**Written task**. Copy the records below word for word, starting at their very first line and ending at the line that contains "Looking at the screenshot, I should [336, 644].", with that line included.

**Given data**.
start
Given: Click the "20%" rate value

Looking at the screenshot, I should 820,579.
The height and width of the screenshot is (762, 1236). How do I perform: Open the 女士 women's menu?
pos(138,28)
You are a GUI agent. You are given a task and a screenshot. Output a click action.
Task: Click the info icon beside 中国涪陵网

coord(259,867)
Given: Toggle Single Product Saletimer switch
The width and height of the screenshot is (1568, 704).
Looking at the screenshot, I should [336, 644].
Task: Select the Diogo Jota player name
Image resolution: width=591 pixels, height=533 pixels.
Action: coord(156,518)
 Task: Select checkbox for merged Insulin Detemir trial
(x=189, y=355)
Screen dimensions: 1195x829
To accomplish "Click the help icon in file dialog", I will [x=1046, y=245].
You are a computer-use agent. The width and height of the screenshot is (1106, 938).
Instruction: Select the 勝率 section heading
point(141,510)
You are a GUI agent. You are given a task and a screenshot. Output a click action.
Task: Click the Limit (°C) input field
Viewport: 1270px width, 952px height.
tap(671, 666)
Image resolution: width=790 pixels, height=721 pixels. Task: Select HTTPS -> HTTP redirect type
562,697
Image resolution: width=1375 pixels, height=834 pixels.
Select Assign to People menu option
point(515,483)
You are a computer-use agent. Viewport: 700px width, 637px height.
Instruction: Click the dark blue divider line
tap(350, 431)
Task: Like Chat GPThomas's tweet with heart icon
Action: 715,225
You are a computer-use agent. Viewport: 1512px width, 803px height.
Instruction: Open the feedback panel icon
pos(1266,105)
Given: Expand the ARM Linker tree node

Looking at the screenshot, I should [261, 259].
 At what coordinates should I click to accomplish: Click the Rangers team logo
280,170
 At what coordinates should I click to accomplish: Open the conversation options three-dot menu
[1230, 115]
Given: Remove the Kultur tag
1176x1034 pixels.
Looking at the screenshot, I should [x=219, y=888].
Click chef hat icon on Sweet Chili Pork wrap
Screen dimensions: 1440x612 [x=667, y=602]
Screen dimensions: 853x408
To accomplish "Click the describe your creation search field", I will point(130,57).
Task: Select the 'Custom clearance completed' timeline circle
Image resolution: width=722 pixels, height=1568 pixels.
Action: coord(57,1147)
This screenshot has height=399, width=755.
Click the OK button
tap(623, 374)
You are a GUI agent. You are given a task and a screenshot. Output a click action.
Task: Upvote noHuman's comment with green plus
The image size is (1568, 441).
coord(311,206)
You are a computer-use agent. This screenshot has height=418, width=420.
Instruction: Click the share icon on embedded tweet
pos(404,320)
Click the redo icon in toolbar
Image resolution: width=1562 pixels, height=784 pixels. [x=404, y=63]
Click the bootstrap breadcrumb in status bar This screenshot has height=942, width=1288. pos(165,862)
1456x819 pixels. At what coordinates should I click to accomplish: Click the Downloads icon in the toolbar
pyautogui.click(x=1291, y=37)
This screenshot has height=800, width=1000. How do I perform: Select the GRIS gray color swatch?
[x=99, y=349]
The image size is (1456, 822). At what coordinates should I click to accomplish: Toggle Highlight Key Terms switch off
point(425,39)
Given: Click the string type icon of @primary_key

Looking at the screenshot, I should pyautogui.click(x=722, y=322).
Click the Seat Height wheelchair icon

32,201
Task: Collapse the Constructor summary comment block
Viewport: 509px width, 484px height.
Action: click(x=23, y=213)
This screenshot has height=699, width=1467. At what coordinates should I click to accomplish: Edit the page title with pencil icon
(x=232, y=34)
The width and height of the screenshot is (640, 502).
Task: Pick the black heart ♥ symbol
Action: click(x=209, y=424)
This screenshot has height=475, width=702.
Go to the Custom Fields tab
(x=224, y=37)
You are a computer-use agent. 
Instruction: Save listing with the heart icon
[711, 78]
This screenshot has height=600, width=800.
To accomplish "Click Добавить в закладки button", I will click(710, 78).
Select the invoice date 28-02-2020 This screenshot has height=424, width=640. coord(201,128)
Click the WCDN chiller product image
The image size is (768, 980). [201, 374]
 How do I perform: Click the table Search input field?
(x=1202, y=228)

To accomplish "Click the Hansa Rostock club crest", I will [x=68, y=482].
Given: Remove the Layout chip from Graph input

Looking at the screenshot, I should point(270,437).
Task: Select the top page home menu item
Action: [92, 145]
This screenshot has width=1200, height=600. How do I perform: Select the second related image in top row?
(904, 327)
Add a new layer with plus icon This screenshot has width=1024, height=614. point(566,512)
end
**Answer to the task**.
Given: Click the "20%" rate value

Looking at the screenshot, I should 820,579.
The height and width of the screenshot is (762, 1236). How do I perform: Open the 女士 women's menu?
pos(138,28)
You are a GUI agent. You are given a task and a screenshot. Output a click action.
Task: Click the info icon beside 中国涪陵网

coord(259,867)
Given: Toggle Single Product Saletimer switch
The width and height of the screenshot is (1568, 704).
Looking at the screenshot, I should [336, 644].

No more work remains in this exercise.